** Start of Document excerpt **
Name: Selina Heyligers-Hare aka Hendrika
Nationality: Canadian
Occupation: Singer, songwriter
Current event: Hendrika's I Can't Remember EP is out now.
Recommendations: Education (book) - Tara Westover; "No Quarter" - Led Zeppelin

If you enjoyed this Hendrika interview and would like to know more about her music, visit her official homepage. She is also on Instagram, and facebook.
 


Do you think that some of your earliest musical experiences planted a seed for your interest in writing lyrics or poetry? How and when did you start writing?


Yes absolutely. I started singing supposedly before I could talk, writing melodies before I said my first words.

My parents were arguably some of the most influential people in the Yukon arts community. My father owned and operated the local music store and my mother was a luthier. They were both musicians, my mom played 60s folk and bluegrass, and my dad, traditional tunes, bluegrass and old country.

I spent my childhood hanging out at his store while people came and went, participating in drum circles he hosted there, falling asleep on my mothers jacket at the local coffee house and attending weekly kitchen jams at Pete and Mary’s cabin on Shallow Bay.

These Sunday jams hosted musicians from every walk of life, although the common theme was old time and easy folk tunes, all the best jazz and rock musicians in town would be there playing “Whiskey Before Breakfast” .



I remember not the exact day or moment I wrote my first lyric, but I do remember the visuals that came with the fire to create. I remember sun shining through tall green grass, a warmth of spring, I remember feeling held by nature, feeling soft and comfortable.
** End of Document excerpt **
** Start of Items **
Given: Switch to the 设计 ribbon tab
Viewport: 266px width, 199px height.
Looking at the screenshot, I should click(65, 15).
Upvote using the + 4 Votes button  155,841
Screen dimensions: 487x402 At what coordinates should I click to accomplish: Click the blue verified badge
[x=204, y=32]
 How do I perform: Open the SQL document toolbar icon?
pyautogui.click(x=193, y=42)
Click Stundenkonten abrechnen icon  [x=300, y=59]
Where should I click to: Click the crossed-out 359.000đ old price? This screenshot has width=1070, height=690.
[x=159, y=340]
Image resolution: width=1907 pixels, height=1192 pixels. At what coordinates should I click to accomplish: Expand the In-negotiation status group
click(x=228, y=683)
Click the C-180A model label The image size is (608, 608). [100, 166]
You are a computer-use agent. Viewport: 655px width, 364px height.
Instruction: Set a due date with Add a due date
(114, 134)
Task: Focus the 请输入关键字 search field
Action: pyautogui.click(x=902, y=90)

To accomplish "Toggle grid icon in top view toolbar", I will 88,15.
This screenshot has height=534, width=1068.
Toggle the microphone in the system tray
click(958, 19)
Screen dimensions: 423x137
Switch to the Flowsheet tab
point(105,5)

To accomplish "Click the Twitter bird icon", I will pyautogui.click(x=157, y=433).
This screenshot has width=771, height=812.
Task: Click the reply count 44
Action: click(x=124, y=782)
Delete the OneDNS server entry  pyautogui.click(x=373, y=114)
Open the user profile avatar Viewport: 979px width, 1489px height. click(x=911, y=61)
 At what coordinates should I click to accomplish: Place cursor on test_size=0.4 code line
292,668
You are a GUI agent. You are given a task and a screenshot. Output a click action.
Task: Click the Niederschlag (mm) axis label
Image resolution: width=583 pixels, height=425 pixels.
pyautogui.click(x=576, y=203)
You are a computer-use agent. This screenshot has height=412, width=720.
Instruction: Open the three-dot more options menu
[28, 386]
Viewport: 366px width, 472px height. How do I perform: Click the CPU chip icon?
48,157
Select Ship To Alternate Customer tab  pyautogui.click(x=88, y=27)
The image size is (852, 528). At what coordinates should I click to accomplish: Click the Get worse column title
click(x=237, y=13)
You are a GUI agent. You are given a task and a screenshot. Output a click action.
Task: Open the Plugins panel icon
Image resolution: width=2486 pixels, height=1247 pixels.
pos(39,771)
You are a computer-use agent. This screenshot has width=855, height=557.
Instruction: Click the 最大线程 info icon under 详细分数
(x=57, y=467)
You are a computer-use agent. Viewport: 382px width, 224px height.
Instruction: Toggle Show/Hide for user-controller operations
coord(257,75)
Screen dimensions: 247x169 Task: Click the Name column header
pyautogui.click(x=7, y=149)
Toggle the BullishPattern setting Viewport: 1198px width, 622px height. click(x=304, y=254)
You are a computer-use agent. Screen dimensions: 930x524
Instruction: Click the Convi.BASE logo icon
** End of Items **
*Task set*
1. In the Hendrika interview, where were the weekly kitchen jams held?
2. Pick up the Hendrika interview after its final sentence and extend it.

*Set of answers*
1. At Pete and Mary's cabin on Shallow Bay.

2.
I remember writing lyrics about that feeling, my crooked, backwards, almost illegible penmanship streaking the page, leaving indents on the next. A child who believed in fairies and that the wind moved with her thoughts, sitting in her mother's flower garden with her journal.

Entering new worlds and escapism through music and literature have always exerted a very strong pull on me. What do you think you are drawn to most when it comes to writing?

For me, my writing is very personal.

In my younger days as a teen, when I wrote for my rock band or just for myself, I tried to tell fictional stories or speak of others experiences but it never felt genuine to me. I was listening to ACDC, Led Zeppelin, Poison, Stevie Ray Vaughn, Alice Cooper, Boston, Nirvana …

I wanted to write songs like them, but every time I did it just didn’t quite get there. Even if the intention to connect was there and a part of me was in the song, the intrusive thought was “who am I to tell someone else’s story?”

Not only that, but I found it much more difficult to write outside of my own experience. The only “downside” to very personal writing is that it can be limited by your emotions. Just as the process can be expedited, it can also be thwarted by those same emotional protectors of your psyche.



Writing can be very cathartic, but if you are in a place of avoidance it forces you to deal with your feelings, and if you’ve been running and hiding from those feelings, it can start to become almost a negative process in your mind. Avoidance tricking you into thinking that you don’t enjoy creating, the critic tricking you into thinking you’re not good enough and you never will be.

These parts are there for a reason and with good intention, but for many years I was so out of touch with myself and overwhelmed by their presence that it took me months maybe a year to write one song, fighting them along the way.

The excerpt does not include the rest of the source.